Information given:
● ● ● ● ● ● ●

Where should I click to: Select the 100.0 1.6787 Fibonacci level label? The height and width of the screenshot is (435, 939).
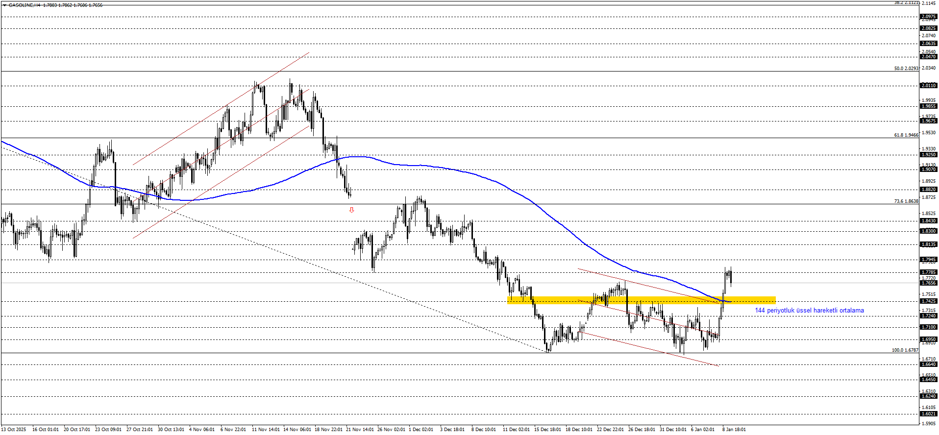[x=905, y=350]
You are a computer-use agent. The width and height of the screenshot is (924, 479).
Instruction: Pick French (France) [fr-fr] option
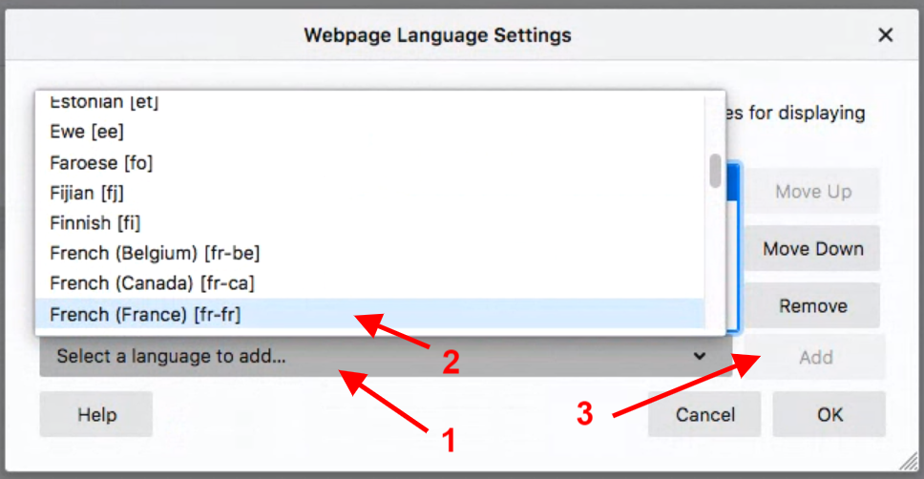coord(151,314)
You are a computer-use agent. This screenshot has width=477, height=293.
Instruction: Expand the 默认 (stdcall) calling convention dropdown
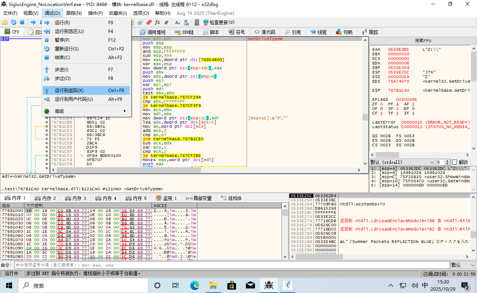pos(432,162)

● ● ● ● ● ● ●

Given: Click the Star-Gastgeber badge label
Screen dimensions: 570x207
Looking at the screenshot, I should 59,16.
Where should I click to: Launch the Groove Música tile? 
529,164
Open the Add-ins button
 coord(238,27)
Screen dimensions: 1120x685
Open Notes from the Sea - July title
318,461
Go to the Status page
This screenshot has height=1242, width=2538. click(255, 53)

● ● ● ● ● ● ●

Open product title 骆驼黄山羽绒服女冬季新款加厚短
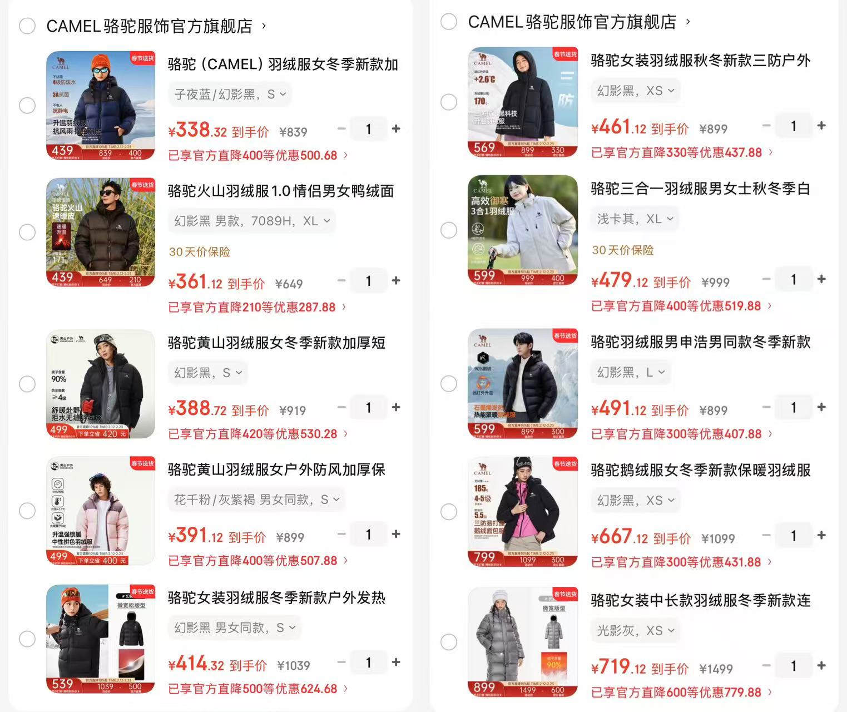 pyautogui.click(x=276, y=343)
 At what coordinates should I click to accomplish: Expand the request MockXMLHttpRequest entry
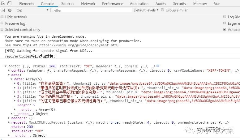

● ● ● ● ● ● ●

What is required:
Render the items from the line containing "Where should I click to: Select" through the line containing "pos(432,162)" as a numbered list, skipping blank lines and leaving out the pictures.

Task solution:
1. Where should I click to: Select the 100.0 1.6787 Fibonacci level label? The height and width of the screenshot is (435, 939).
2. [x=905, y=350]
3. You are a computer-use agent. The width and height of the screenshot is (924, 479).
4. Instruction: Pick French (France) [fr-fr] option
5. coord(151,314)
6. You are a computer-use agent. This screenshot has width=477, height=293.
7. Instruction: Expand the 默认 (stdcall) calling convention dropdown
8. pos(432,162)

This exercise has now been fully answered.